When travelling on the hringvegur and looking to the west, the volcano is to be seen in a broad valley between the palagonite ridges of Lambafell /is/ with its quarries and Sauðadalahnúkar /is/ and behind some small cones, the Nyrðri /is/ and Syðri Eldborg /is/, eruptive vents of the Brennisteinsfjöll volcanic system.

==Geology and volcanism==
The Holocene shield volcano Leitin is itself also part of the Brennisteinsfjöll volcanic system and therefore of the Reykjanes Volcanic Belt.

It originated in a probably long drawn, mostly effusive eruption, ca. 5000 years ago.

This small volcano produced an astonishing quantity of lavas reaching like a girdle over the peninsula of Reykjanes, entering the sea to the north next to the present capital city of Iceland Reykjavík as well as to the south in the bay of Selvogur. Today, these lavas are partially covered by younger lava flows.

===Lava flows and fields: Leitahraun, Svínahraun, Elliðahraun===
Part of the Leitahraun lava flows travelled to the west against the valley opening between Sauðadalahnúkar and Lambafell and then to the north. People of the region call the lava field here Svínahraun /is/.

But actually, the Svínahraun is composed of 3 lava layers, all from the same volcanic system, the Brennisteinsfjöll, but from different times. The lowermost layer is the 5000 year old Leitahraun, in between is a 2000 year old lava, more or less from the same time as the eruptions in the neighbouring Hengill system, and the uppermost layer is the Kristnitökuhraun /is/ or Svínahraunsbruni /is/ emitted by the small craters Nyðri and Syðri Eldborg in the year 1000.

Acc. to Medieval sources, this lava, the Kristnitökuhraun (“Christianisation-Lava”), is connected to a special story: When in June of the year 1000, Christian vikings were discussing with pagan ones at Þingvellir, if all Icelanders should become Christians, a messenger came running from Hellisheiði and called out: “There is a fire up there.” After the decision was made, that all Icelanders—willing or not—should leave the pagan gods behind, some said that it were the wrath of the pagan gods that had caused the eruption.

Some parts of the Leitahraun travelled to the south, over the mountain pass of Þrengsli /is/ and reached the coast not far from today’s fisher village of Þorlákshöfn.

Part of the northern Leitahraun flows is also called Elliðahraun /is/, because it followed the course of the river Elliðaár where outcrops are to be found in the valley.
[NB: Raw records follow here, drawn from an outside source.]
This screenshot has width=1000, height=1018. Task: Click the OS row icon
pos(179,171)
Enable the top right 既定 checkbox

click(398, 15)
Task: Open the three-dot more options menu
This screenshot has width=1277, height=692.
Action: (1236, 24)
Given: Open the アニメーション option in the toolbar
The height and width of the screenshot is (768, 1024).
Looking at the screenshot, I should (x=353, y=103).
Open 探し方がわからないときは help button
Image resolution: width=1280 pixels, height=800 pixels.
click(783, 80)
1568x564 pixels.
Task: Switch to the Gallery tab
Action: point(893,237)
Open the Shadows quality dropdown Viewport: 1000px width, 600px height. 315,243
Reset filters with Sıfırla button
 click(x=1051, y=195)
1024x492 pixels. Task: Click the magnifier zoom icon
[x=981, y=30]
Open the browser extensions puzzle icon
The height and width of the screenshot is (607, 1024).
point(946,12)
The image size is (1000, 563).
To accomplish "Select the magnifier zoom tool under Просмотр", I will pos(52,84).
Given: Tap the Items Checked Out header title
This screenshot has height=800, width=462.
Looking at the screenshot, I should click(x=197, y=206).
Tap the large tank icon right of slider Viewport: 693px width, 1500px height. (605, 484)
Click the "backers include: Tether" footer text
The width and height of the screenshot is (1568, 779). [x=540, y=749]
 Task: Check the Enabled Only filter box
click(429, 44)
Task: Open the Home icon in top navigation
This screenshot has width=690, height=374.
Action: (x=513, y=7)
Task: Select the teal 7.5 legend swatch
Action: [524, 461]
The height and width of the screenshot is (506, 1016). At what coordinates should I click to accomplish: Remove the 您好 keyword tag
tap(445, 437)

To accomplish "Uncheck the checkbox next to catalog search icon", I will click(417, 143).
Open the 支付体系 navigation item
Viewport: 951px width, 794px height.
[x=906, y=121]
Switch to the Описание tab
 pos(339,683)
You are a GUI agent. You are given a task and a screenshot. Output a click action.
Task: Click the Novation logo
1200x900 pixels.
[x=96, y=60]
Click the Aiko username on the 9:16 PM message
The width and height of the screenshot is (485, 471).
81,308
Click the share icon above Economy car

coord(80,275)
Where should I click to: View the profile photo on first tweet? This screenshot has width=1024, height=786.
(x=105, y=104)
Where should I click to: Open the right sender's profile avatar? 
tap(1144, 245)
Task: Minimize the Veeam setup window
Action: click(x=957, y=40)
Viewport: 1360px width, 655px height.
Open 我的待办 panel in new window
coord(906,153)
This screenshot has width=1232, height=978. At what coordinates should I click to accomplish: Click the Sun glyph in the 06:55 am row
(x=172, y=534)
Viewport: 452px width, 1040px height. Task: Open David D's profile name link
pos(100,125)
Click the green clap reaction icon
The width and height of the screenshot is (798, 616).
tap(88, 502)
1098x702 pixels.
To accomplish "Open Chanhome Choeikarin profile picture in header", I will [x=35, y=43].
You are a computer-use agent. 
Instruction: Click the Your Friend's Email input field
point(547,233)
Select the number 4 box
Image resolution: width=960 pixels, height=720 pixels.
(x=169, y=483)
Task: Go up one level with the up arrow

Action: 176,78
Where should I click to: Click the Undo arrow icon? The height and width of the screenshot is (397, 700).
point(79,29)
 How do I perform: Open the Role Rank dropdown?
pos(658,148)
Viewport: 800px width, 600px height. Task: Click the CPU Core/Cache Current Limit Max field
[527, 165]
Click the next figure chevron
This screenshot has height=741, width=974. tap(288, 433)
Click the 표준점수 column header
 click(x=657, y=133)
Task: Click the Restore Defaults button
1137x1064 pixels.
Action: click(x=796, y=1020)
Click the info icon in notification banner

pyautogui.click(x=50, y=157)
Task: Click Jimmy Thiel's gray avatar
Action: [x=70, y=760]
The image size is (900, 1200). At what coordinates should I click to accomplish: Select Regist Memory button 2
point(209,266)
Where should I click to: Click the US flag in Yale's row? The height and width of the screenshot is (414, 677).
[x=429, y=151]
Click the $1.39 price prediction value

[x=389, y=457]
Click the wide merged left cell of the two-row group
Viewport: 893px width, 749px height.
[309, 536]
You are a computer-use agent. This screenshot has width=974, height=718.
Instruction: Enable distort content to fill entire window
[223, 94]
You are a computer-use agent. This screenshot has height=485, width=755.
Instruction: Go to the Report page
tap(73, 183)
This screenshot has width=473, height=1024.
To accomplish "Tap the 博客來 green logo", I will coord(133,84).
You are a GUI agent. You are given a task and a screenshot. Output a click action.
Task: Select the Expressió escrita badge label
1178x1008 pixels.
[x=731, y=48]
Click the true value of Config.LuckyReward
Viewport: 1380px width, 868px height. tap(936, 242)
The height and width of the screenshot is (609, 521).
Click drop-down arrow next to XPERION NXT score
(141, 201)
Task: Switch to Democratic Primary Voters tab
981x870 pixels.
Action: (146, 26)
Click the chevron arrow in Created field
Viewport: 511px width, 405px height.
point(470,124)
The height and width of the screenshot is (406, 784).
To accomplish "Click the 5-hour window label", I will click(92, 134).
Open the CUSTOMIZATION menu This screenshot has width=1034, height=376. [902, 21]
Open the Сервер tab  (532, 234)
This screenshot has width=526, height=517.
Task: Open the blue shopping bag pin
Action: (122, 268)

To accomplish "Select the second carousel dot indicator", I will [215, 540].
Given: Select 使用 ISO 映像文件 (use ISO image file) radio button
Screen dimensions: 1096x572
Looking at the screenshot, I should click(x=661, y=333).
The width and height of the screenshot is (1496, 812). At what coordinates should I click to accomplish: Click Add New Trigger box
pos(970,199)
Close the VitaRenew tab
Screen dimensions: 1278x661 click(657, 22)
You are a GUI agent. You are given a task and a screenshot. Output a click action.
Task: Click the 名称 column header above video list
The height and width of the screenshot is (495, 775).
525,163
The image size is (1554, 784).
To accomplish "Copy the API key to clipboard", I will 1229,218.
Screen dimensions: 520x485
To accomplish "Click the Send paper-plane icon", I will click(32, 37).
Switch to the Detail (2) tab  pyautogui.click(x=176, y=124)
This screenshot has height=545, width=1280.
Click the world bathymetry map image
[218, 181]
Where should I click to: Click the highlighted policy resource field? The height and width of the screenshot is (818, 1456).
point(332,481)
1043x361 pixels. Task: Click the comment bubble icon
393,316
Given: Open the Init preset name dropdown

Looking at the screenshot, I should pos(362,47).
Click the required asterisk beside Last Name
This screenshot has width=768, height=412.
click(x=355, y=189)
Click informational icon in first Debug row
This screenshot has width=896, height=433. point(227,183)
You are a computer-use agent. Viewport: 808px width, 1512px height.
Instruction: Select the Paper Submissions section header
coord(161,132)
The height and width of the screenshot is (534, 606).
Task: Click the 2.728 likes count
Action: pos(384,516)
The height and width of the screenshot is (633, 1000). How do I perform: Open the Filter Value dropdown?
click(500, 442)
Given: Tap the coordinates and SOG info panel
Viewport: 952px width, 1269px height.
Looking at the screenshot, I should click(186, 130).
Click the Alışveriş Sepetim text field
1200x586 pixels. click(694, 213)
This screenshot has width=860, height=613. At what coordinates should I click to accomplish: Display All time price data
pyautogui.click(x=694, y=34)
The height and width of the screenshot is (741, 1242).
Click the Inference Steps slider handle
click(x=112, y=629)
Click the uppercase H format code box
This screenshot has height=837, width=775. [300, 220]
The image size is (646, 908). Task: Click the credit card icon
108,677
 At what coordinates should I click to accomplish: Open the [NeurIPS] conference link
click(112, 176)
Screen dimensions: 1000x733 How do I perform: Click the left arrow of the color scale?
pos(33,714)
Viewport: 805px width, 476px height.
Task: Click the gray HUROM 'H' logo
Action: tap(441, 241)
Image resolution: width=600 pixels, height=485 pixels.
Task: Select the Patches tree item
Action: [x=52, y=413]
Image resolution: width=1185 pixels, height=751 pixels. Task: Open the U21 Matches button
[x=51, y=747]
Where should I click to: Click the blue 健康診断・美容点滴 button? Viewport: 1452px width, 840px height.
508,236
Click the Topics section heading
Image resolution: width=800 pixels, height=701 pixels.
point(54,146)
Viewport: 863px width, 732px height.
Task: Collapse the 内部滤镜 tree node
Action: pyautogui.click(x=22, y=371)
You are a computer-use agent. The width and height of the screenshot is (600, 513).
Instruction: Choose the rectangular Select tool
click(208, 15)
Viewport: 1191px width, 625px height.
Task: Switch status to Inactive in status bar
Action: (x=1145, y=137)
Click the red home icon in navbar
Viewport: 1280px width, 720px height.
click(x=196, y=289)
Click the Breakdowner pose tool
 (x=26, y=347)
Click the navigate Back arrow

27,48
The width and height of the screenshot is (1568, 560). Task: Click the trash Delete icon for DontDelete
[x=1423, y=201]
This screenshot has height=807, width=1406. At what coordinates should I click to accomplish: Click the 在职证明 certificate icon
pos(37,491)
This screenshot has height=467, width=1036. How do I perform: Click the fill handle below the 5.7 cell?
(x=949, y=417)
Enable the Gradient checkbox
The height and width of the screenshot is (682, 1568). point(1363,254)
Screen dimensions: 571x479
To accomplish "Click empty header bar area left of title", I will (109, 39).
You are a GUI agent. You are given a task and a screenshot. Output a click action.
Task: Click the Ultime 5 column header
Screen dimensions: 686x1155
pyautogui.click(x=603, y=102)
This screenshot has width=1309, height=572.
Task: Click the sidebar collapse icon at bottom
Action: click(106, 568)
===Other connected volcanic landforms===
This Elliðahraun travelled about 27 km down to today’s Reykjavík, and on its way it initiated explosions on a swamp or more probably on small lake which produced the rootless cone group Rauðhólar. The pseudocraters are located immediately at the western side of the Hringvegur when entering the city from the south.

The same lava flow branch produced other interesting landforms like the group of hornitos, called Tröllabörn /is/, some 10 km up the Hringvegur in the direction of Hellisheiði and again on its western side. They are under nature protection.

The Hringvegur itself is also for a good part constructed on top of these lavas.

The southern Leitahraun produced a.o. multi colored lava tubes of which the best known are Búri /is/ and Raufarhólshellir, situated between the south coast of Reykjanes and the pass of Þrengsli on Hellisheiði.

==Visitor attractions==
Whereas the volcano itself is rather remote, some of its eruption products like the Rauðhólar rootless cone group or the Raufarhólshellir lava tube which can be visited with guided tours are well known visitor attractions.